And finally, the space effort itself, while still in its
infancy, has already created a great number of new companies,
and tens of thousands of new jobs. Space and related
industries arc generating new demands in investment and
skilled personnel, and this city and this State, and this
region, will share greatly in this growth. What was once the
furthest outpost on the old frontier of the West will be the
furthest outpost on the new frontier of science and space.
Houston, your City of Houston, with its Manned Spacecraft
Center, will become the heart of a large scientific and
engineering community. During the next 5 years the National
Aeronautics and Space Administration expects to double the
number of scientists and engineers in this area, to increase
its outlays for salaries and expenses to $60 million a year;
to invest some $200 million in plant and laboratory
facilities; and to direct or contract for new space efforts
over $1 billion from this Center in this City.
To be sure, all this costs us all a good deal of money. This
year's space budget is three times what it was in January
1961, and it is greater than the space budget of the previous
8 years combined. That budget now stands at $5,400 million a
year-a staggering sum, though somewhat less than we pay for
cigarettes and cigars every year. Space expenditures will
soon rise some more from 40 cents per person per week to more
than 50 cents a week for every man, woman, and child in the
United States, for we have given this program a high national
priority even though I realize that this is in some measure
an act of faith and vision, for we do not now know what
benefits await us.
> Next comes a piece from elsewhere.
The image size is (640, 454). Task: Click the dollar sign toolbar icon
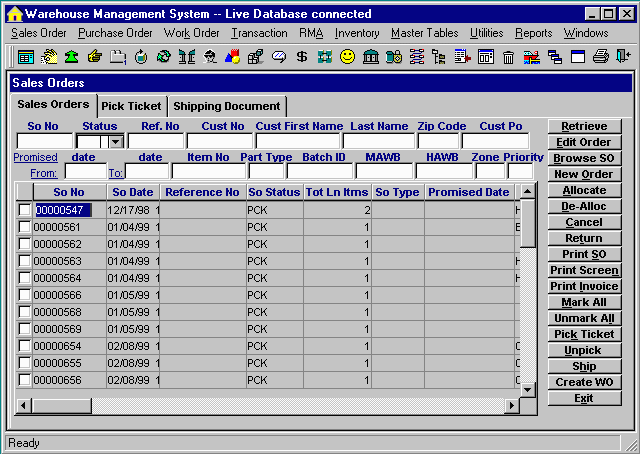[x=302, y=57]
But if I were to say, my fellow citizens,
that we shall send to the moon, 240,000 miles away from the
control station in Houston, a giant rocket more than 300 feet
tall, the length of this football field, made of new metal
alloys, some of which have not yet been invented, capable of
standing heat and stresses several times more than have ever
been experienced, fitted together with a precision better
than the finest watch, carrying all the equipment needed for
propulsion, guidance, control, communications, food and
survival, on an untried mission, to an unknown celestial
body, and then return it safely to earth, reentering the
atmosphere at speeds of over 25,000 miles per hour, causing
heat about half that of the temperature of the sun almost as
hot as it is here today-and do all this, and do it right, and
do it first before this decade is out, then we must be bold.
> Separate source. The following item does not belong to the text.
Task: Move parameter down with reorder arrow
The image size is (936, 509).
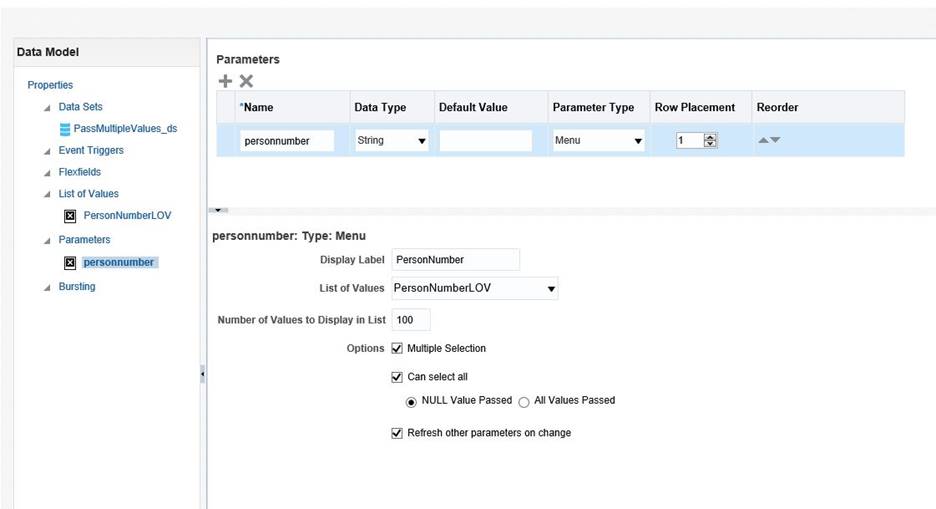Action: tap(775, 140)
I'm the one who is doing all the work, so we just want you to
stay cool for a minute. [Laughter]
However, I think we're going to do it, and I think that we
must pay what needs to be paid. I don't think we ought to
waste any money, but I think we ought to do the job. And this
will be done in the decade of the sixties. It may be done
while some of you are still here at school at this college
and university. It will be done during the terms of office of
some of the people who sit here on this platform. But it will
be done. And it will be done before the end of this decade.
I am delighted that this university is playing a part in
putting a man on the moon as part of a great national effort
of the United States of America.
Many years ago the great British explorer George Mallory, who
was to die on Mount Everest, was asked why did he want to
climb it. He said, "Because it is there."
Well, space is there, and we're going to climb it, and the
moon and the planets are there, and new hopes for knowledge
and peace are there. And, therefore, as we set sail we ask
God's blessing on the most hazardous and dangerous and
greatest adventure on which man has ever embarked.
NOTE: The President spoke in the Riee University Stadium at
10 a.m. In his opening words he referred to Dr. K. S. Pitzer,
President of the University, Vice President Lyndon B.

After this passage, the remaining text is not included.